Task prompt:
Write out the rows word for word, from the line containing "Where should I click to: Open 参数设置" through the end of the rows, including both. Leave the pictures out of your copy.

(Item position entries)
■ ■ ■

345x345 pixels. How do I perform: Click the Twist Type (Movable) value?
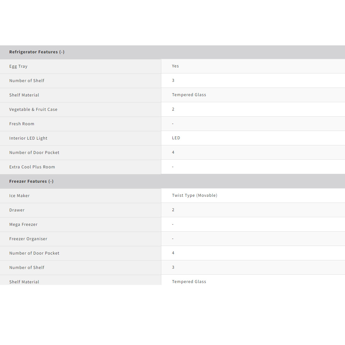point(195,196)
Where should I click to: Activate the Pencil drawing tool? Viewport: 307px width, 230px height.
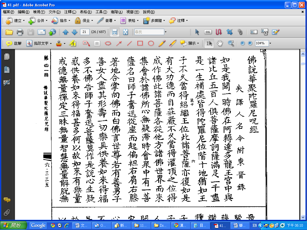[162, 43]
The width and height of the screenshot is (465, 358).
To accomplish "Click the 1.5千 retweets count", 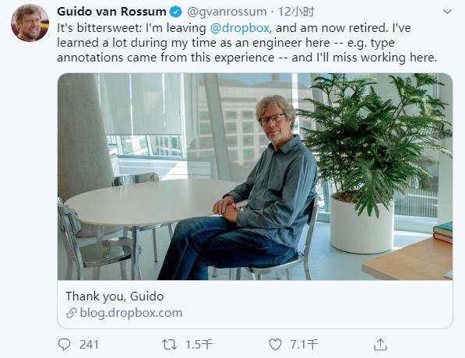I will [199, 345].
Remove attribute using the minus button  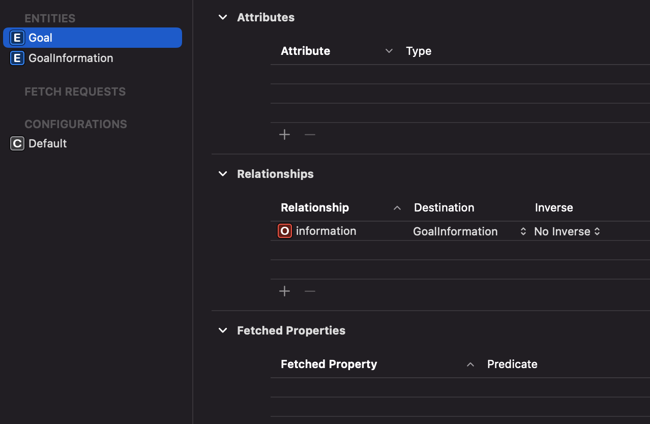coord(310,135)
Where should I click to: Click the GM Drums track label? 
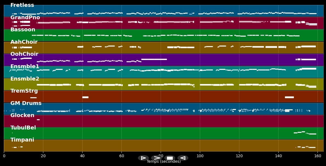coord(26,103)
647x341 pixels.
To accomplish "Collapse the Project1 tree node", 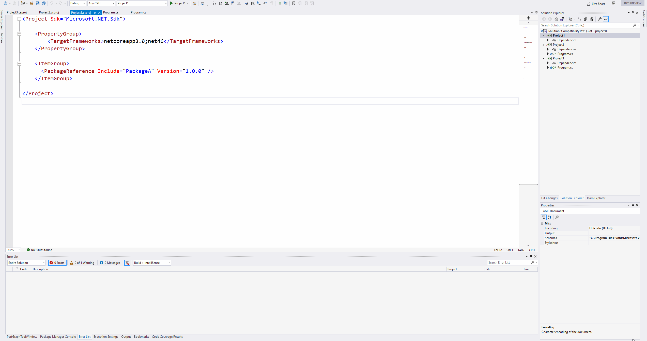I will (x=544, y=36).
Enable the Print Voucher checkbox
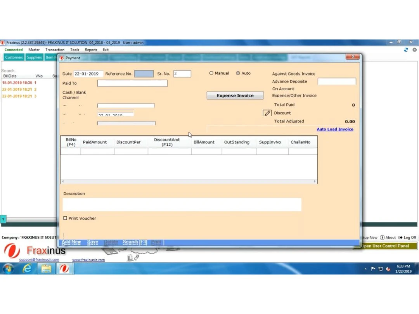The width and height of the screenshot is (419, 314). point(65,218)
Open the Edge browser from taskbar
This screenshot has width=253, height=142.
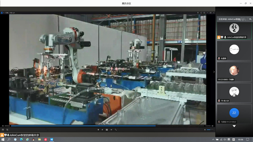21,139
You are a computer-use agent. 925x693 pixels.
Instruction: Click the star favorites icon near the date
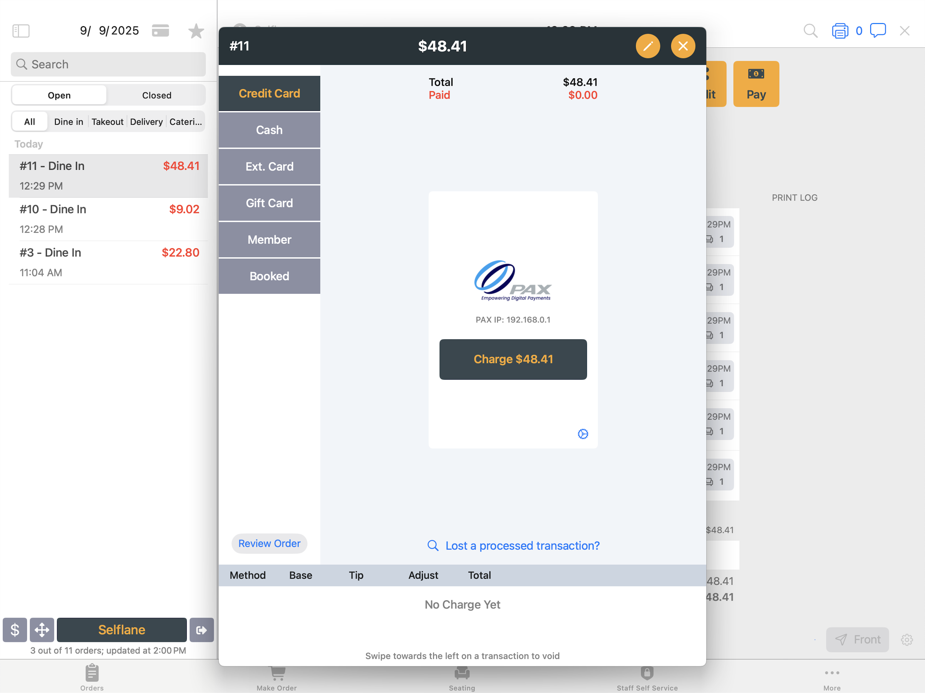tap(195, 31)
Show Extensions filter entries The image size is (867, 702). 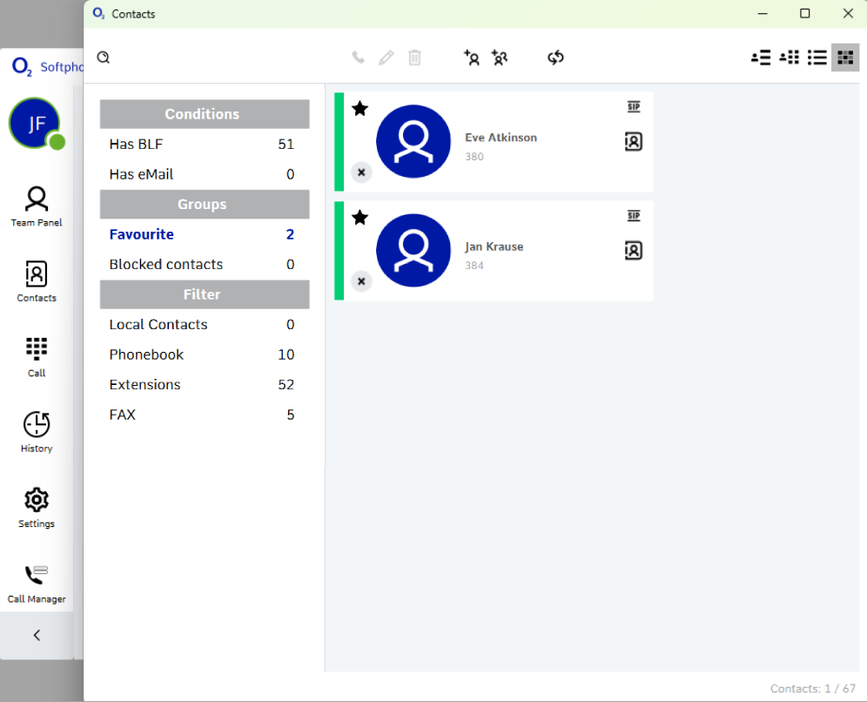click(145, 385)
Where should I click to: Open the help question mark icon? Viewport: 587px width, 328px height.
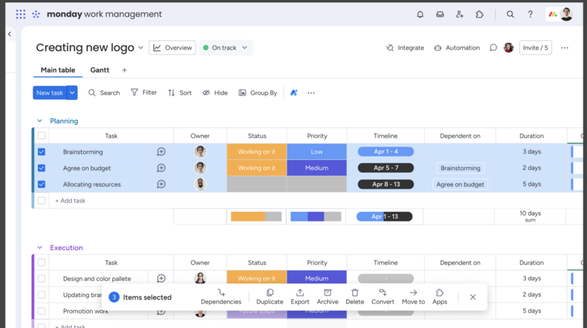click(530, 14)
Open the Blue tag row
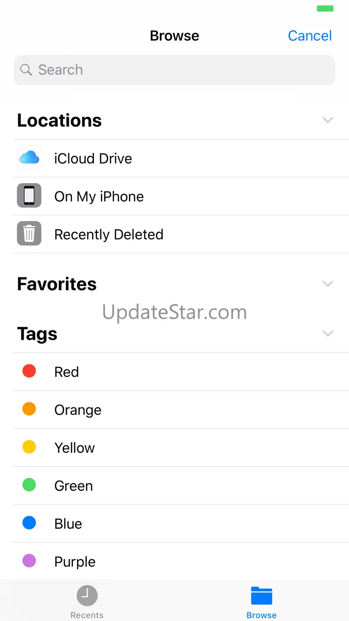Screen dimensions: 349x621 (181, 523)
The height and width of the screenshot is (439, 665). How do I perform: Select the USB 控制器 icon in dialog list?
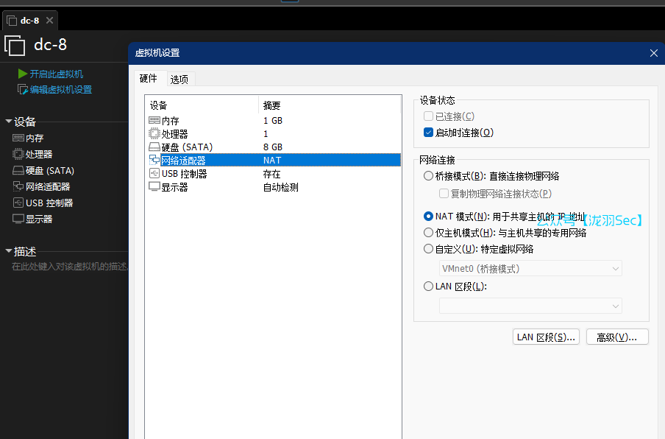(154, 174)
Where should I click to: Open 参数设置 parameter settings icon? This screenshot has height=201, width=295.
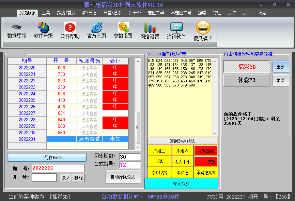pos(123,28)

■ ■ ■

Result for this exercise:
Where should I click to: Open 参数设置 parameter settings icon? This screenshot has height=201, width=295.
pos(123,28)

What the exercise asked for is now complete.